Emitted when a user approves a contract to spend an amount of NMR on their behalf.

Staked(address indexed staker, bytes32 tag, uint256 totalAmountStaked, uint256 confidence, uint256 indexed tournamentID, uint256 indexed roundID)

Emitted when a stake is recorded.

TournamentCreated(uint256 indexed tournamentID)

Emitted when a tournament is created.

RoundCreated(uint256 indexed tournamentID, uint256 indexed roundID, uint256 endTime, uint256 resolutionTime)

Emitted when a round is created.

StakeReleased(uint256 indexed tournamentID, uint256 indexed roundID, address indexed stakerAddress, bytes32 tag, uint256 etherReward)

Emitted when a stake is released.

StakeDestroyed(uint256 indexed tournamentID, uint256 indexed roundID, address indexed stakerAddress, bytes32 tag)

Emitted when a stake is destroyed.

DelegateChanged(address oldAddress, address newAddress)

Emitted when the delegate address has changed.

Confirmation(address owner, bytes32 operation)

Emitted when one of the contract owners confirms a multi-sig transaction.

Revoke(address owner, bytes32 operation)

Emitted when one of the contract owners revokes a previous confirmation of a multi-sig transaction.

Owner operations

The following are functions that may only be called by one or more of the contract owners.

changeDelegate(address _newDelegate)

Changes the delegate contract.

disableContractUpgradability()

Permanently disables the changing the delegate contract.

claimTokens(address _token)

If _token is 0, then sends all ether in the contract to the sender. If _token is the address of an ERC20 token, then this sends all of those tokens to the sender.

mint(uint256 _value)

Mints new NMR, depositing it into the balance of the contract.

numeraiTransfer(address _to, uint256 _value)

Transfers NMR from the contract.

stakeOnBehalf(address _staker, uint256 _value, bytes32 _tag, uint256 _tournamentID, uint256 _roundID, uint256 _confidence)

Performs a stake on behalf of a Numerai web user's assigned address. This only functions when _staker is no more than 1 million.

releaseStake(address _staker, bytes32 _tag, uint256 _etherValue, uint256 _tournamentID, uint256 _roundID, bool _successful)

Releases a stake after the round has resolved. Sets the stake amount to 0. Also sends _etherValue of ether to the address.

destroyStake(address _staker, bytes32 _tag, uint256 _tournamentID, uint256 _roundID)

Destroys a stake after the round has resolved. Sets the stake amount to 0. The value of the stake is not returned to the staker, and totalSupply reduces by that amount.

withdraw(address _from, address _to, uint256 _value)

Withdraws NMR from a Numerai web account to another address. _from must be no more than 1 million.

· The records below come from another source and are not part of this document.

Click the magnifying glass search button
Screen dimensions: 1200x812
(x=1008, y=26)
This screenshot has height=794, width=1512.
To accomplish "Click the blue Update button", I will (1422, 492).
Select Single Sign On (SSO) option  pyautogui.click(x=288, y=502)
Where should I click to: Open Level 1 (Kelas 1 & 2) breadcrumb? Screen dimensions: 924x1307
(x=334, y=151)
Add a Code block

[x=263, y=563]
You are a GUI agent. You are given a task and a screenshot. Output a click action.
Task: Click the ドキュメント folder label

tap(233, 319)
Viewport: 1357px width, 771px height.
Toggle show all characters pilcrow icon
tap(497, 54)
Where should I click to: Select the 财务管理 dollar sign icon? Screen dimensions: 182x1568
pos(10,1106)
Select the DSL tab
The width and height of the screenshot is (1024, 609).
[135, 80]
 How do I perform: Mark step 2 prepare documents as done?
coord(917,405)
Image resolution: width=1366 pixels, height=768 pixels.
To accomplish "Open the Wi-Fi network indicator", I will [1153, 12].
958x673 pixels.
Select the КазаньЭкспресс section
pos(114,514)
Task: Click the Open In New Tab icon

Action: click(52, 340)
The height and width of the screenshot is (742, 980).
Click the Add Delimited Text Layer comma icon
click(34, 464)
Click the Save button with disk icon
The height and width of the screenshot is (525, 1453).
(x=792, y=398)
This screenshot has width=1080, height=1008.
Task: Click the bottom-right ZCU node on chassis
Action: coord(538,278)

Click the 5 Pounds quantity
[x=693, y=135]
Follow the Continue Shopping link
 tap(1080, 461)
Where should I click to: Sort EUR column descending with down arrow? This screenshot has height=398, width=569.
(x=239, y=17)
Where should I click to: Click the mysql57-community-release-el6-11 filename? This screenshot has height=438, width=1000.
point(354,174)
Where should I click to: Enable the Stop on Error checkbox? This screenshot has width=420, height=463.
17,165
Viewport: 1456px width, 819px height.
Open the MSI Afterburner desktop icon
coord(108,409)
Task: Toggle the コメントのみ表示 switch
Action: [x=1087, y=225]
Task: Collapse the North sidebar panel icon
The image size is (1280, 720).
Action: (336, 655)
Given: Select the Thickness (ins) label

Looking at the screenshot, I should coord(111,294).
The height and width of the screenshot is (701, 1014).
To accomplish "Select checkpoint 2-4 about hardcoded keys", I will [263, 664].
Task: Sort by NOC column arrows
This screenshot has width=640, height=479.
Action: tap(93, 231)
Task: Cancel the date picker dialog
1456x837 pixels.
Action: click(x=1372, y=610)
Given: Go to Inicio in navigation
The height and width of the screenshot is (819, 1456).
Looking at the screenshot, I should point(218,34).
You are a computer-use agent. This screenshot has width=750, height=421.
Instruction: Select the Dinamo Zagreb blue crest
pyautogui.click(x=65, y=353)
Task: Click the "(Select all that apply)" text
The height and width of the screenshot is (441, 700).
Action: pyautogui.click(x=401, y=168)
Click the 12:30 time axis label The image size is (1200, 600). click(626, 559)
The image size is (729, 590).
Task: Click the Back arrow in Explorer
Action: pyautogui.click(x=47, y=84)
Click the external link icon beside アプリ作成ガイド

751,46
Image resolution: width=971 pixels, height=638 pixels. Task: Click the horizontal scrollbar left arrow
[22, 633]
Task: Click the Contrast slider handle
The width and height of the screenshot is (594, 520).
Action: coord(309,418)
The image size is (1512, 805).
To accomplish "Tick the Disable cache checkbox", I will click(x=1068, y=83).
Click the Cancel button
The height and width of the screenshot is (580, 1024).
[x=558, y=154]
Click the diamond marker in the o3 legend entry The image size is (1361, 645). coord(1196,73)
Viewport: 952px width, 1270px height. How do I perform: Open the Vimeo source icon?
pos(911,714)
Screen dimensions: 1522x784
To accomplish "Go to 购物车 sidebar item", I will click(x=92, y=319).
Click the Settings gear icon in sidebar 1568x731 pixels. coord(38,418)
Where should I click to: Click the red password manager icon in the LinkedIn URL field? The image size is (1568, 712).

createTournament(uint256 _tournamentID)

Creates a tournament with the given ID.

createRound(uint256 _tournamentID, uint256 _roundID, uint256 _endTime, uint256 _resolutionTime)

Creates a round in the given tournament with the given end time and resolution time.

changeShareable(address[] _owners, uint _required) onlyManyOwners(sha3(msg.data))

Sets a new list of owners and minimum required number of owners for multi-sig transactions.

revoke(bytes32 operation)

Revokes a previous confirmation of an operation.

emergencyStop()

Performs an emergency stop. In an emergency stop, many functions, including staking and transferring, are disabled.

release()

Ends an emergency stop.

disableStopping()

Permanently disables the ability to perform an emergency stop.